The painting process was done "blind", not knowing how the colors would align or combine with one another. Adjustments to color were made by creating new paintings. For the ten finished pieces in this series, I created 143 paintings.
For the campfire painting, I created 36 gouaches. They are shown below along with the proof for each set.



The final image, output on film, mounted and lit from behind.

“The Lion-for-Real”
The title for this project is taken from Allen Ginsberg’s poem “The Lion-for-Real”. I discovered the poem in Jane Hirshfield’s “Nine Gates: Entering the Mind of Poetry” in the chapter titled, Facing the Lion: The Way of Shadow and Light in Some Twentieth-Century Poems.
Hirshfield describes “The Lion for Real”:
The whole story is here. The lion enters, we run away, we try everything to distract ourselves, our friends don’t believe what we tell them…then, the unavoidable battle of wills, the surrender. And more—to be rejected still, forced into a continuing precarious existence that must be deepened and further deepened before the vow is accepted. For giving oneself to the lion, or to poetry, is a vow—nothing more, nothing less that one’s entire life will be asked.
…[the lion] is an untamed part of the world, something that cannot be owned or controlled, that must in the end be acknowledged because its presence in our lives is irrefutable, overwhelming, and—if we allow it to be—transformative.
My subject matter is a cinematic autobiography made from photos which were discarded by my family. I turned the flat, black and white or faded images into Technicolor, a medium which is associated with the heightened emotion of melodrama. Technicolor movies were the realm I escaped to during a sometimes difficult childhood.
The interior of my studio showing the 143 paintings made for this series. Initially, I hung the pieces to keep track of the changes I was making, but in the end, it made an interesting timeline, complete with all notes and adjustments. The process of making the series is laid bare.

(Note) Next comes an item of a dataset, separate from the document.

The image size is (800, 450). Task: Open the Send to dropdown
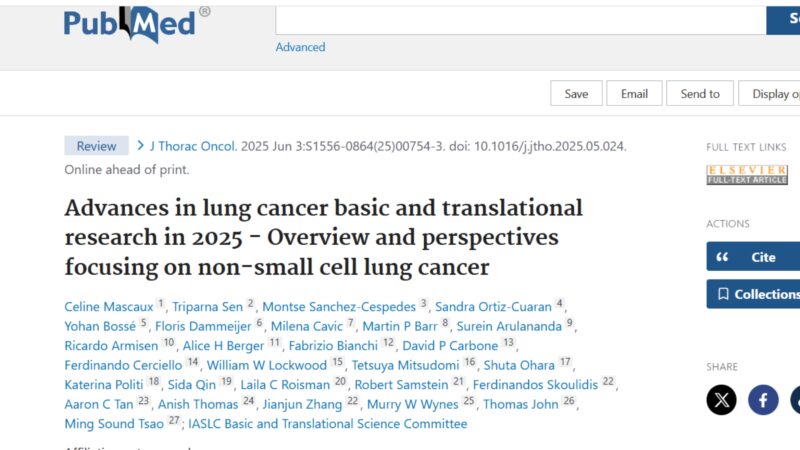click(x=700, y=93)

I edited and then screened a clip reel of classic Technicolor films as part of this exhibition. Everything from Dorothy entering the world of Technicolor in the Wizard of Oz, to John Wayne wrestling with an octopus. It was the 100th anniversary of Technicolor. Many attendees were not familiar with the vibrant colors and heightened emotions which are so characteristic of classic three-strip Technicolor films. The films were shown outdoors, free of charge.